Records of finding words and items
# # #

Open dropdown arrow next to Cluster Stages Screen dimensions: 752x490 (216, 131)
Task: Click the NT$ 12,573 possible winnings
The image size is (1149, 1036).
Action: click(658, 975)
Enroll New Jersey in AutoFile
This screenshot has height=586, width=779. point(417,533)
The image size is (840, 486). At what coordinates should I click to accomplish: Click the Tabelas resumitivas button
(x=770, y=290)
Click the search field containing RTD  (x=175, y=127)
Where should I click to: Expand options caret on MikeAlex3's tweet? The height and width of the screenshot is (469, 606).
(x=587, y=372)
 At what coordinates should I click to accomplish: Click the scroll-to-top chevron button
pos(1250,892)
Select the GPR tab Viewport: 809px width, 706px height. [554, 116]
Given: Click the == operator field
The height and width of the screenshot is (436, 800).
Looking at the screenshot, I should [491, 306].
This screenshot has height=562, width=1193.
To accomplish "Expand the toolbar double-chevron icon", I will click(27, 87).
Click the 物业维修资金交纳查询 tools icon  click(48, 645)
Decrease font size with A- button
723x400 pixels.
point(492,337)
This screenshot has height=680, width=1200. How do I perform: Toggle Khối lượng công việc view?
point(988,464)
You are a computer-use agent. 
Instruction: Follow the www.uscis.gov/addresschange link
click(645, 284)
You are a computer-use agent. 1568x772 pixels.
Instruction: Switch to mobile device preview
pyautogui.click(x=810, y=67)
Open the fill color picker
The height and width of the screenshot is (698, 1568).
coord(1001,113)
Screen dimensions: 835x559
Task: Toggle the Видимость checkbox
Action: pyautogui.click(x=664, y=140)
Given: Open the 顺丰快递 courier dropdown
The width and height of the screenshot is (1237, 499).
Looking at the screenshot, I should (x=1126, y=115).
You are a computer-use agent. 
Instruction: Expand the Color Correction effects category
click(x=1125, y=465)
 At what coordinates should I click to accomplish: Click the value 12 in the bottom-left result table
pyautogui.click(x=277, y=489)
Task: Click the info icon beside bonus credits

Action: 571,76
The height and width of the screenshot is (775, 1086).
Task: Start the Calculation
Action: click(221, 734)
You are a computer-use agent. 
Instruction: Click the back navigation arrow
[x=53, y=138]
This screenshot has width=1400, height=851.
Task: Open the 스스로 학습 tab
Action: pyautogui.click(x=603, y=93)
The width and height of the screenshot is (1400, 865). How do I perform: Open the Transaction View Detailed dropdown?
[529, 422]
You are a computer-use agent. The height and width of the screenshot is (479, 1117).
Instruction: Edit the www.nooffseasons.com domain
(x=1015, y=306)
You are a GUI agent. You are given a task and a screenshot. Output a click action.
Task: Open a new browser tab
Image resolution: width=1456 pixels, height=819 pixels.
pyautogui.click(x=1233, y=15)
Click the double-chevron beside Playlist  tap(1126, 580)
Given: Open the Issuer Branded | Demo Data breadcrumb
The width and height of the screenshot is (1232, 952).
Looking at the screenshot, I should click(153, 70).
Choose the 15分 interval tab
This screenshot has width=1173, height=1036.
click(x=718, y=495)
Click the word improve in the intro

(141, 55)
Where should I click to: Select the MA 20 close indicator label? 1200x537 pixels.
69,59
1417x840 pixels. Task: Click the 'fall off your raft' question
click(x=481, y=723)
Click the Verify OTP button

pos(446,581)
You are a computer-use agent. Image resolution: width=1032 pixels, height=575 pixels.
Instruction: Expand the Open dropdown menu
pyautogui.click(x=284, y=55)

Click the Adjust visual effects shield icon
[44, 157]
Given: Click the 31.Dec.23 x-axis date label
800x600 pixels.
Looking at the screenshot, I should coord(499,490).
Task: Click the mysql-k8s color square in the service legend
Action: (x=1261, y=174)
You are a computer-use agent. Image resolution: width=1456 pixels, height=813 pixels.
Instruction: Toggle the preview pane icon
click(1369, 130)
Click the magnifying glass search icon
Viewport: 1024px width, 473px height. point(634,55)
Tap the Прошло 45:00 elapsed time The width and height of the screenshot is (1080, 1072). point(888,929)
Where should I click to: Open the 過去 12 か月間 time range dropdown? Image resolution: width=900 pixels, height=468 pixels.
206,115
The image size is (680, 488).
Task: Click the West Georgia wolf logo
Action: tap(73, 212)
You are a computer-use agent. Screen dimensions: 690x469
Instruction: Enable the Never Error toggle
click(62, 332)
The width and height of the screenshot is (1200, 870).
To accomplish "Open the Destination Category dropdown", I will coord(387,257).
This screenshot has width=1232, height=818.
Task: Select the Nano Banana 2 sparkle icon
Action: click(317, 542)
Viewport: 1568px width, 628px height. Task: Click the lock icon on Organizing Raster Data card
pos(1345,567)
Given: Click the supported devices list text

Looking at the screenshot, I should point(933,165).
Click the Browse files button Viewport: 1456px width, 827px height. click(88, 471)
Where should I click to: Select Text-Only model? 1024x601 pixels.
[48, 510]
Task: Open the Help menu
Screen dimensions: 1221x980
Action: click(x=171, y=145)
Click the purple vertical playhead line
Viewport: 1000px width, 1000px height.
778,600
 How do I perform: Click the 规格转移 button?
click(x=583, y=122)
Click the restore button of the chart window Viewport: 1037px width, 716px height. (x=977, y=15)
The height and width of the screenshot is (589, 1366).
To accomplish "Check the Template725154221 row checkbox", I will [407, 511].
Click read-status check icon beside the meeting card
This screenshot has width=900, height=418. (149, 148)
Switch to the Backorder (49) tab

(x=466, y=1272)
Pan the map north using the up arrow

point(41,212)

# # #

Given request: Write out the rows as a numbered list, skipping blank lines, starting at the line that has "Enroll New Jersey in AutoFile" and stopping after the line that has "point(492,337)".

Task output:
1. Enroll New Jersey in AutoFile
2. This screenshot has height=586, width=779. point(417,533)
3. The image size is (840, 486). At what coordinates should I click to accomplish: Click the Tabelas resumitivas button
4. (x=770, y=290)
5. Click the search field containing RTD  (x=175, y=127)
6. Where should I click to: Expand options caret on MikeAlex3's tweet? The height and width of the screenshot is (469, 606).
7. (x=587, y=372)
8.  At what coordinates should I click to accomplish: Click the scroll-to-top chevron button
9. pos(1250,892)
10. Select the GPR tab Viewport: 809px width, 706px height. [554, 116]
11. Given: Click the == operator field
12. The height and width of the screenshot is (436, 800).
13. Looking at the screenshot, I should [491, 306].
14. This screenshot has height=562, width=1193.
15. To accomplish "Expand the toolbar double-chevron icon", I will click(27, 87).
16. Click the 物业维修资金交纳查询 tools icon  click(48, 645)
17. Decrease font size with A- button
18. 723x400 pixels.
19. point(492,337)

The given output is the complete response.